> What to do
Search the records for the string "cell", then copy each line where it appears.

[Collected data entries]
- - -

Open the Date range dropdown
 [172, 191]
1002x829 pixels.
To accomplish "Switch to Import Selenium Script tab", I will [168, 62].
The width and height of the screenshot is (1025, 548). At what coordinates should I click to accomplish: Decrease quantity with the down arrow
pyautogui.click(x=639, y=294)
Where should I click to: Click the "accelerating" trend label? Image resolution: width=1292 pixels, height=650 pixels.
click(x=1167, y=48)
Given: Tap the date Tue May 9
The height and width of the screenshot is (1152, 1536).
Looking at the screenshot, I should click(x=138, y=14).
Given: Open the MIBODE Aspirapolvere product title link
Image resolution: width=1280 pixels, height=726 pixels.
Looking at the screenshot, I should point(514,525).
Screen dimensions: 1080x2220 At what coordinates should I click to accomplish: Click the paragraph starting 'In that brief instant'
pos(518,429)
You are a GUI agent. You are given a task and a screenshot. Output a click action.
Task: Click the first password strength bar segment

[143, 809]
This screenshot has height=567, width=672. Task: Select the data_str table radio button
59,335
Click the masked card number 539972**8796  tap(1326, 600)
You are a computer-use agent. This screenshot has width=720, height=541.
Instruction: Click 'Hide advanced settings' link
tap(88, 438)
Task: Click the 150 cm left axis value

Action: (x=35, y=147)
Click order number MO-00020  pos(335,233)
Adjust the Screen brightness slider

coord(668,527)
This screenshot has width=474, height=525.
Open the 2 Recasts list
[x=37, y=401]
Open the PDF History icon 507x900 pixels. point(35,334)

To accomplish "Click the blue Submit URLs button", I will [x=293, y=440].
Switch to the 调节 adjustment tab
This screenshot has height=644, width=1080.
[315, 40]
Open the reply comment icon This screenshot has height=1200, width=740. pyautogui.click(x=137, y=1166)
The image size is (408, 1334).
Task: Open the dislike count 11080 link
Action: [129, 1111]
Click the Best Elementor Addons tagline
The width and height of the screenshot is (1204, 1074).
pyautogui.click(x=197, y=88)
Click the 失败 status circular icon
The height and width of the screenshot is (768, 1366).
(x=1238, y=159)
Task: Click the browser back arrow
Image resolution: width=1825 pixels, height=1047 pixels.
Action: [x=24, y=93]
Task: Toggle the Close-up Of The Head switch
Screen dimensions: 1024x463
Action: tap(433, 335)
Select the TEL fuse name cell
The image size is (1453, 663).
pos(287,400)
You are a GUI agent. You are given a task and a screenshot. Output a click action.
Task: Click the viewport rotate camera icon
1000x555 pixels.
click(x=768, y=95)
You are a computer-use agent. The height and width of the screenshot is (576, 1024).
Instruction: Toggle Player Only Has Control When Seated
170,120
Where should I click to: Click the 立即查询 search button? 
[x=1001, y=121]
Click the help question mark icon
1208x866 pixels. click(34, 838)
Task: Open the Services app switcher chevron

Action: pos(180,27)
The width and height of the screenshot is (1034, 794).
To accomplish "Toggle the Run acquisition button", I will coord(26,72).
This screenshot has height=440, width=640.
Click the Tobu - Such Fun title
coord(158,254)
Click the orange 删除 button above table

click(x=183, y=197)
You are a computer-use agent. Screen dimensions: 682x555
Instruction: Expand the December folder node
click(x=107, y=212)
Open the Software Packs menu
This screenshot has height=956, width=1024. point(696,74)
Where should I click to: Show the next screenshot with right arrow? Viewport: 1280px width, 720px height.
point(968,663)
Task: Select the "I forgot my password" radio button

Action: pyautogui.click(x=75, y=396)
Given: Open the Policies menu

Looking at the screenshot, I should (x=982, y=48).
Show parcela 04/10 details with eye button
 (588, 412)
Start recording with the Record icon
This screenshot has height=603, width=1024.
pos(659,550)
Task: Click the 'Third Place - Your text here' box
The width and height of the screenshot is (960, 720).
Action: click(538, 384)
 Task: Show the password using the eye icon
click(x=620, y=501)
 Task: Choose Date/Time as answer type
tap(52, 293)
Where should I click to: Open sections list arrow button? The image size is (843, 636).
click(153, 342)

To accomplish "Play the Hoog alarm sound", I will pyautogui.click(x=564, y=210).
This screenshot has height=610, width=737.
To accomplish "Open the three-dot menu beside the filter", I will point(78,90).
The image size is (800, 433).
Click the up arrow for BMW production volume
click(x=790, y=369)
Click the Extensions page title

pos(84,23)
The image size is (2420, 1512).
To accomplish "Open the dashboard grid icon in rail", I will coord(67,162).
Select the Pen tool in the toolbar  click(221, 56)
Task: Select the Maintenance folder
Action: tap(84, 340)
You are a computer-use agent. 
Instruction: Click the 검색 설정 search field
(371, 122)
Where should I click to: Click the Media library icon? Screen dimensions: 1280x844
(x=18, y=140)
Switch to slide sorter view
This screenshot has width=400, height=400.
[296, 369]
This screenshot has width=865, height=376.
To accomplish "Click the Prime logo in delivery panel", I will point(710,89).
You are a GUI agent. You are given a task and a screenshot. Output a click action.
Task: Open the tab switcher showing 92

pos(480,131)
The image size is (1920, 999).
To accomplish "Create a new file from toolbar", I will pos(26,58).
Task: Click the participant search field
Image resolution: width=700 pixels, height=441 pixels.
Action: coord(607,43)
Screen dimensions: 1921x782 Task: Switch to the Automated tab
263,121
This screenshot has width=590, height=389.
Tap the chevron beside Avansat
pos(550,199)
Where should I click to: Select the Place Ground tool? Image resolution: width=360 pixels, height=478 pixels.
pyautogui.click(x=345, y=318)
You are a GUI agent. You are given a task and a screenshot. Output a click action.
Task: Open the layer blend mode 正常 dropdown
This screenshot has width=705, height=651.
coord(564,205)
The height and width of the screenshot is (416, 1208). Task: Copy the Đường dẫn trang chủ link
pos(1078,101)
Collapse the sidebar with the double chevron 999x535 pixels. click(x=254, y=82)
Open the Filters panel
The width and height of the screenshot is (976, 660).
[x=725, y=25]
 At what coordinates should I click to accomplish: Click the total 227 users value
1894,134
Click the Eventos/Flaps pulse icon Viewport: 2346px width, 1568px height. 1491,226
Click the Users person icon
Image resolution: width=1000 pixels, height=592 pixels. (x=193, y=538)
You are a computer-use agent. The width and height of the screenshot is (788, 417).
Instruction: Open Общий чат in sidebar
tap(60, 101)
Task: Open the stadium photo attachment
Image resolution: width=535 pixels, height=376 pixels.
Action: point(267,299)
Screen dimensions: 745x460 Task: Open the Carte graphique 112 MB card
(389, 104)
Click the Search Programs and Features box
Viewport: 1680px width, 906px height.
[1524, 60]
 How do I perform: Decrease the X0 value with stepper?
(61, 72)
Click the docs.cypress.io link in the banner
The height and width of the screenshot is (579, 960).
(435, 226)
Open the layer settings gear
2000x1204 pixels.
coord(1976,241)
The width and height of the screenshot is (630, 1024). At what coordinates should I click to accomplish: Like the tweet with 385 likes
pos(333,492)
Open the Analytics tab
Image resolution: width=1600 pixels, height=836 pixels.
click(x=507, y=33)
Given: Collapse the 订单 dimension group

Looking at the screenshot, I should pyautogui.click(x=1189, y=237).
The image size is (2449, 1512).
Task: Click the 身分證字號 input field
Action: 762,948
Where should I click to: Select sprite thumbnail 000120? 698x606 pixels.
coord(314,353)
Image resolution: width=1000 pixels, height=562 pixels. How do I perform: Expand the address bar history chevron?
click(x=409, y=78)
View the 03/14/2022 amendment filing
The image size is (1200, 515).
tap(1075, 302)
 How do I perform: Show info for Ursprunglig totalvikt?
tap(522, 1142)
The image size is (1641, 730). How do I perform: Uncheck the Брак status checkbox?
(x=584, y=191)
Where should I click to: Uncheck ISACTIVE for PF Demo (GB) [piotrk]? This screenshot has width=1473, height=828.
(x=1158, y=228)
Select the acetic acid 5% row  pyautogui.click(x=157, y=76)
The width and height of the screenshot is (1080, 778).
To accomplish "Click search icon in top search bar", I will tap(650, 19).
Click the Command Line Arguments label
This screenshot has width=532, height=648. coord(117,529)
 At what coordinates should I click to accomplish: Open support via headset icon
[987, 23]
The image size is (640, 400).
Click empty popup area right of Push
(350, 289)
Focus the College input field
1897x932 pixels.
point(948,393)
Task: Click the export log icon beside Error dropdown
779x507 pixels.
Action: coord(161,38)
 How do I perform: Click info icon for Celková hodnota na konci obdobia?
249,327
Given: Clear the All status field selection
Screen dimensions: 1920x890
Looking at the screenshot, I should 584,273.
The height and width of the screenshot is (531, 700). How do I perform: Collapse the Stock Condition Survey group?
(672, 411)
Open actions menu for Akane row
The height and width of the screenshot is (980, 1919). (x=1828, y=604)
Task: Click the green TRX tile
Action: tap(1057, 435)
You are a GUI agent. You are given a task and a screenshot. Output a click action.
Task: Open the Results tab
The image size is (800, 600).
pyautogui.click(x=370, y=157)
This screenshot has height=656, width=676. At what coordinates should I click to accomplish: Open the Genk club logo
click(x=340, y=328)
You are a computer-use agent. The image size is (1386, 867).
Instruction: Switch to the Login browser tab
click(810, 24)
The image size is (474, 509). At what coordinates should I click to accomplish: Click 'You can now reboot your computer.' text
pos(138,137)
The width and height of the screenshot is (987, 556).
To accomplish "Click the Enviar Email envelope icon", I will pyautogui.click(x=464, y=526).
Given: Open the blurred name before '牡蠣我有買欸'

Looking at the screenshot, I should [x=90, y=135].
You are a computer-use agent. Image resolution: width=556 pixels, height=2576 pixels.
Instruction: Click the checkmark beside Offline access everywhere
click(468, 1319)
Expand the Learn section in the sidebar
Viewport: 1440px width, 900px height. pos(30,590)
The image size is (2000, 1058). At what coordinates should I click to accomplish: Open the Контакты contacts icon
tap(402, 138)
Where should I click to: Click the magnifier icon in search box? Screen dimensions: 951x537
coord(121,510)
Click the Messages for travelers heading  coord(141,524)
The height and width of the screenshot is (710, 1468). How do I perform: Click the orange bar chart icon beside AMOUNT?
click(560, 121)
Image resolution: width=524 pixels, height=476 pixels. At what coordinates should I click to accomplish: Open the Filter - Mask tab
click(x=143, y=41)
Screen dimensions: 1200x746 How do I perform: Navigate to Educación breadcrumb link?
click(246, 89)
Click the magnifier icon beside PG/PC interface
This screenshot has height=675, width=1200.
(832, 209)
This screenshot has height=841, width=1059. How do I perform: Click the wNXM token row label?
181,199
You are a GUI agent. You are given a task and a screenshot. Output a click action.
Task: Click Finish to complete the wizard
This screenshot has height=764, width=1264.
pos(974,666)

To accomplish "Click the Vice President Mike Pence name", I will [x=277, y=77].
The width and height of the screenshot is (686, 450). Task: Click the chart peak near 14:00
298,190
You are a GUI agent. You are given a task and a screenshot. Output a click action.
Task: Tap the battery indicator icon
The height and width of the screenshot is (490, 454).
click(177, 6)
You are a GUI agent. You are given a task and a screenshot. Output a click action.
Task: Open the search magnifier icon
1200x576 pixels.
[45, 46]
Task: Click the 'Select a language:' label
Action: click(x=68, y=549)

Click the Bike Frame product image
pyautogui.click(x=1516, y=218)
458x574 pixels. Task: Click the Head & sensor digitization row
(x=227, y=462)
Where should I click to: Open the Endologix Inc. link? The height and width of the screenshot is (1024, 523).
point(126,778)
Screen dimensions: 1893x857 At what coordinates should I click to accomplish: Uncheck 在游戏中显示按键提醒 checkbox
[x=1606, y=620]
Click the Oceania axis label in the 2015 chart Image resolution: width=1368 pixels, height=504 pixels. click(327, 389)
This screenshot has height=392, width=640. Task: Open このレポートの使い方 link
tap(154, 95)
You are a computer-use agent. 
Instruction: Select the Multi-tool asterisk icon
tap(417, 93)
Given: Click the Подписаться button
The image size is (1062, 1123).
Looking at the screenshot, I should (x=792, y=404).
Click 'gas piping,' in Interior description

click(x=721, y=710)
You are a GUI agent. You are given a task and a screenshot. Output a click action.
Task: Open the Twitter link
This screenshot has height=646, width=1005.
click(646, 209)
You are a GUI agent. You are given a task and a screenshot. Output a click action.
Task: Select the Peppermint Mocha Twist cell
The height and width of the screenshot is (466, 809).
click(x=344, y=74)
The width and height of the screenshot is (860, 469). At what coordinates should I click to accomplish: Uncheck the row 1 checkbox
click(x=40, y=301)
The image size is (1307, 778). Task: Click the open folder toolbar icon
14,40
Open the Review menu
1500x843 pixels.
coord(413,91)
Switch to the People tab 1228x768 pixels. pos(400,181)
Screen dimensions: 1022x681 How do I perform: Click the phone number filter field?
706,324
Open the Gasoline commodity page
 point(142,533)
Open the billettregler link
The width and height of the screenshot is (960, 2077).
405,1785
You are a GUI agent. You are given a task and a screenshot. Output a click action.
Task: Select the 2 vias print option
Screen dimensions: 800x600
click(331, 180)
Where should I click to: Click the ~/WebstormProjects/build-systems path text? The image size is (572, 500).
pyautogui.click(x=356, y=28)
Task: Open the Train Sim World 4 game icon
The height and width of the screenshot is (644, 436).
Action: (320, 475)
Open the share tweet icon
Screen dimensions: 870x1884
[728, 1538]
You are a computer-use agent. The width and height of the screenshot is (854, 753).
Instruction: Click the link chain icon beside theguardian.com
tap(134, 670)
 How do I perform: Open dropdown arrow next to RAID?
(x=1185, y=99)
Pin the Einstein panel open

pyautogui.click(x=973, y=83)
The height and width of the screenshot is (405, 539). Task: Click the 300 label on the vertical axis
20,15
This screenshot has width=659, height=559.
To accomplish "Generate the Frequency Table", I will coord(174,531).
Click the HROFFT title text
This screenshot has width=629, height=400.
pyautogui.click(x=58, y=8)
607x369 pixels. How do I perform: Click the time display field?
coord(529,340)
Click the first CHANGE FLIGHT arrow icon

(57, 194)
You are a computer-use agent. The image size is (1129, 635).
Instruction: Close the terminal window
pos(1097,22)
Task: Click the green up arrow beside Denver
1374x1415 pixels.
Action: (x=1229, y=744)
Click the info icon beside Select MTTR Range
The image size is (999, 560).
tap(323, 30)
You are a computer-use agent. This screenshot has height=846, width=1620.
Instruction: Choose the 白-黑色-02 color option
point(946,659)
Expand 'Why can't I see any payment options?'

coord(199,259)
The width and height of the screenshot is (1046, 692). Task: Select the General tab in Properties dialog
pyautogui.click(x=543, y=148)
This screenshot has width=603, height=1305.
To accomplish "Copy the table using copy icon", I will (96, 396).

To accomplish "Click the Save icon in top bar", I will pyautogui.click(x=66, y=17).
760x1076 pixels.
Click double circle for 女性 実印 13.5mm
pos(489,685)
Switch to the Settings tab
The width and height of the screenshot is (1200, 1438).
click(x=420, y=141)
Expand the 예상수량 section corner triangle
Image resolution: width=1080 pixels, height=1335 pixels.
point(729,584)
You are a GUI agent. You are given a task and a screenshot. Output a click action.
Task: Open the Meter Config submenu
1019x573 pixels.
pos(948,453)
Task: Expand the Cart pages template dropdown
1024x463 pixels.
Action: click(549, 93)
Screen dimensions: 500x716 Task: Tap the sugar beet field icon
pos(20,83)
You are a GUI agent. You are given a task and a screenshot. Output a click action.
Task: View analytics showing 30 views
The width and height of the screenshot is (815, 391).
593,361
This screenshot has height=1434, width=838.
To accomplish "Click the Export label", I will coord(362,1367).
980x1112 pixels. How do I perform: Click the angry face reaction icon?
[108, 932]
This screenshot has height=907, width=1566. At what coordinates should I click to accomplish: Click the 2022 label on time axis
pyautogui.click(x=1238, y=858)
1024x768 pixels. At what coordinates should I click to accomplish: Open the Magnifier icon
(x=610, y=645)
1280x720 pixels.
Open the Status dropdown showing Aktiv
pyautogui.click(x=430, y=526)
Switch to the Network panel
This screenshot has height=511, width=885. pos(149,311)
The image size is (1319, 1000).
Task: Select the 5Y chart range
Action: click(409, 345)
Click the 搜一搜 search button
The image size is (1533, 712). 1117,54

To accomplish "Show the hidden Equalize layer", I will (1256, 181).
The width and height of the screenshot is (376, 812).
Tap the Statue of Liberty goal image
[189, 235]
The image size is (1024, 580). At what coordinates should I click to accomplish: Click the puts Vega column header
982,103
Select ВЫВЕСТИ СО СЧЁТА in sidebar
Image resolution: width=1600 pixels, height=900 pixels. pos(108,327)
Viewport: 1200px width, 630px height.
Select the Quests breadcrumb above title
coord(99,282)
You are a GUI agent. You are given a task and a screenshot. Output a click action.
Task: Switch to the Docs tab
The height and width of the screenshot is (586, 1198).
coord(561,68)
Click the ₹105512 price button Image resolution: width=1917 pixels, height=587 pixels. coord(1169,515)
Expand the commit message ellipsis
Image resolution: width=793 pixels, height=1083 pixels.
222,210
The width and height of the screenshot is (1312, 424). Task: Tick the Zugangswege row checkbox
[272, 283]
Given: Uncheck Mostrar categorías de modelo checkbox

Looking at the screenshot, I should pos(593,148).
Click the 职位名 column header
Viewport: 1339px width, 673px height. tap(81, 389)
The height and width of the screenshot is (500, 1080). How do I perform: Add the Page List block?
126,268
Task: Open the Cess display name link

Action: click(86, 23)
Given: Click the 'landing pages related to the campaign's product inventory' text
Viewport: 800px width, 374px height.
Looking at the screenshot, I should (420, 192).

- - -

> Your response
Select the TEL fuse name cell
Task: Select the Peppermint Mocha Twist cell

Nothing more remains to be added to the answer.